(OBJECTIVE): Reproduce each of the following records verbatim, without altering any character.

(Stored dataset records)
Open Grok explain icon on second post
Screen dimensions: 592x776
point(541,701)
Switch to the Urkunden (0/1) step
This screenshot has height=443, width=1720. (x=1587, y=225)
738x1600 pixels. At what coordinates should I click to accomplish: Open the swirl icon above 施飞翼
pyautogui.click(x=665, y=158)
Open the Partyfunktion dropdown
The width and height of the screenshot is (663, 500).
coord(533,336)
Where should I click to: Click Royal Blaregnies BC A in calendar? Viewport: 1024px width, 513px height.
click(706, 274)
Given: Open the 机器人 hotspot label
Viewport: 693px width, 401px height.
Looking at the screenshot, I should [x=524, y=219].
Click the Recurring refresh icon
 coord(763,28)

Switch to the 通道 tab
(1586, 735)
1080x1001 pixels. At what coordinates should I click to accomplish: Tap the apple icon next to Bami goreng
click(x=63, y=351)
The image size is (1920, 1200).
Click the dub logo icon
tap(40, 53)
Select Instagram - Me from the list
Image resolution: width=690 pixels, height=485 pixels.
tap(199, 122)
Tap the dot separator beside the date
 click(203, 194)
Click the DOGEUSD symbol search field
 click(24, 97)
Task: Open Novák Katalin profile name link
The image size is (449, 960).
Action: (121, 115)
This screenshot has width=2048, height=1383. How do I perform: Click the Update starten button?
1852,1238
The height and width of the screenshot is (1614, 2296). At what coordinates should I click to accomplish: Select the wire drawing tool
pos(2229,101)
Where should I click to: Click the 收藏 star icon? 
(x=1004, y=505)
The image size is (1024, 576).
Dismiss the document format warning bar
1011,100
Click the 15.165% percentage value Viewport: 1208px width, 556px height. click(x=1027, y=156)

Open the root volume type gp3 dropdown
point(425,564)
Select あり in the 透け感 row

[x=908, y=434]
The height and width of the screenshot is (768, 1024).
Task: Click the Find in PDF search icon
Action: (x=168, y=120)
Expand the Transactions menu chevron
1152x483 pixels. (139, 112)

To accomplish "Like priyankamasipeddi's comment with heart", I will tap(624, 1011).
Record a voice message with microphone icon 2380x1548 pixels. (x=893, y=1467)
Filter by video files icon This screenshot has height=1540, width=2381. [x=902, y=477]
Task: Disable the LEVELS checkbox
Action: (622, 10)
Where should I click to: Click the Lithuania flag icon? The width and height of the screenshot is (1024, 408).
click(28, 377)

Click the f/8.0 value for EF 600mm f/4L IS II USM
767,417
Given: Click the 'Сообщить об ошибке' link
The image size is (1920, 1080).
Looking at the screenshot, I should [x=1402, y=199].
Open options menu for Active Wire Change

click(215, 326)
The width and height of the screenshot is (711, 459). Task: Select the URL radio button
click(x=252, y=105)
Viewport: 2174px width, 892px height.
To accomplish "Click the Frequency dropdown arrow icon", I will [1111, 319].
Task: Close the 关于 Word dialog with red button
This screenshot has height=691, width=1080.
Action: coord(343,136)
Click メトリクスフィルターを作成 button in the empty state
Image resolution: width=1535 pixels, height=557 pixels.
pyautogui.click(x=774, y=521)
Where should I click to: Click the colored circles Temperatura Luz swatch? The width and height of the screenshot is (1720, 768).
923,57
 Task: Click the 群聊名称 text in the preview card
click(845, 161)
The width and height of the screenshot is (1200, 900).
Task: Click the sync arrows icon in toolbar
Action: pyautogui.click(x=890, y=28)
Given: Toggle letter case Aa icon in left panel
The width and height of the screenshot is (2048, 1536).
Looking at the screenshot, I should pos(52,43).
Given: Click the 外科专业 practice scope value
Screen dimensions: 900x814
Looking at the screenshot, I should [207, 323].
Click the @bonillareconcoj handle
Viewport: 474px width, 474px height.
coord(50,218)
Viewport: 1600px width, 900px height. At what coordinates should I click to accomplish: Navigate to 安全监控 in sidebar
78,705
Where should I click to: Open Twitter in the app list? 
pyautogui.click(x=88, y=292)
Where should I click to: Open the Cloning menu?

(WORKED SOLUTION):
Open Grok explain icon on second post
Screen dimensions: 592x776
point(541,701)
Switch to the Urkunden (0/1) step
This screenshot has height=443, width=1720. (x=1587, y=225)
738x1600 pixels. At what coordinates should I click to accomplish: Open the swirl icon above 施飞翼
pyautogui.click(x=665, y=158)
Open the Partyfunktion dropdown
The width and height of the screenshot is (663, 500).
coord(533,336)
Where should I click to: Click Royal Blaregnies BC A in calendar? Viewport: 1024px width, 513px height.
click(706, 274)
Given: Open the 机器人 hotspot label
Viewport: 693px width, 401px height.
Looking at the screenshot, I should [x=524, y=219].
Click the Recurring refresh icon
 coord(763,28)

Switch to the 通道 tab
(1586, 735)
1080x1001 pixels. At what coordinates should I click to accomplish: Tap the apple icon next to Bami goreng
click(x=63, y=351)
The image size is (1920, 1200).
Click the dub logo icon
tap(40, 53)
Select Instagram - Me from the list
Image resolution: width=690 pixels, height=485 pixels.
tap(199, 122)
Tap the dot separator beside the date
 click(203, 194)
Click the DOGEUSD symbol search field
 click(24, 97)
Task: Open Novák Katalin profile name link
The image size is (449, 960).
Action: (121, 115)
This screenshot has width=2048, height=1383. How do I perform: Click the Update starten button?
1852,1238
The height and width of the screenshot is (1614, 2296). At what coordinates should I click to accomplish: Select the wire drawing tool
pos(2229,101)
Where should I click to: Click the 收藏 star icon? 
(x=1004, y=505)
The image size is (1024, 576).
Dismiss the document format warning bar
1011,100
Click the 15.165% percentage value Viewport: 1208px width, 556px height. click(x=1027, y=156)

Open the root volume type gp3 dropdown
point(425,564)
Select あり in the 透け感 row

[x=908, y=434]
The height and width of the screenshot is (768, 1024).
Task: Click the Find in PDF search icon
Action: (x=168, y=120)
Expand the Transactions menu chevron
1152x483 pixels. (139, 112)

To accomplish "Like priyankamasipeddi's comment with heart", I will tap(624, 1011).
Record a voice message with microphone icon 2380x1548 pixels. (x=893, y=1467)
Filter by video files icon This screenshot has height=1540, width=2381. [x=902, y=477]
Task: Disable the LEVELS checkbox
Action: (622, 10)
Where should I click to: Click the Lithuania flag icon? The width and height of the screenshot is (1024, 408).
click(28, 377)

Click the f/8.0 value for EF 600mm f/4L IS II USM
767,417
Given: Click the 'Сообщить об ошибке' link
The image size is (1920, 1080).
Looking at the screenshot, I should [x=1402, y=199].
Open options menu for Active Wire Change

click(215, 326)
The width and height of the screenshot is (711, 459). Task: Select the URL radio button
click(x=252, y=105)
Viewport: 2174px width, 892px height.
To accomplish "Click the Frequency dropdown arrow icon", I will [1111, 319].
Task: Close the 关于 Word dialog with red button
This screenshot has height=691, width=1080.
Action: coord(343,136)
Click メトリクスフィルターを作成 button in the empty state
Image resolution: width=1535 pixels, height=557 pixels.
pyautogui.click(x=774, y=521)
Where should I click to: Click the colored circles Temperatura Luz swatch? The width and height of the screenshot is (1720, 768).
923,57
 Task: Click the 群聊名称 text in the preview card
click(845, 161)
The width and height of the screenshot is (1200, 900).
Task: Click the sync arrows icon in toolbar
Action: pyautogui.click(x=890, y=28)
Given: Toggle letter case Aa icon in left panel
The width and height of the screenshot is (2048, 1536).
Looking at the screenshot, I should pos(52,43).
Given: Click the 外科专业 practice scope value
Screen dimensions: 900x814
Looking at the screenshot, I should [207, 323].
Click the @bonillareconcoj handle
Viewport: 474px width, 474px height.
coord(50,218)
Viewport: 1600px width, 900px height. At what coordinates should I click to accomplish: Navigate to 安全监控 in sidebar
78,705
Where should I click to: Open Twitter in the app list? 
pyautogui.click(x=88, y=292)
Where should I click to: Open the Cloning menu?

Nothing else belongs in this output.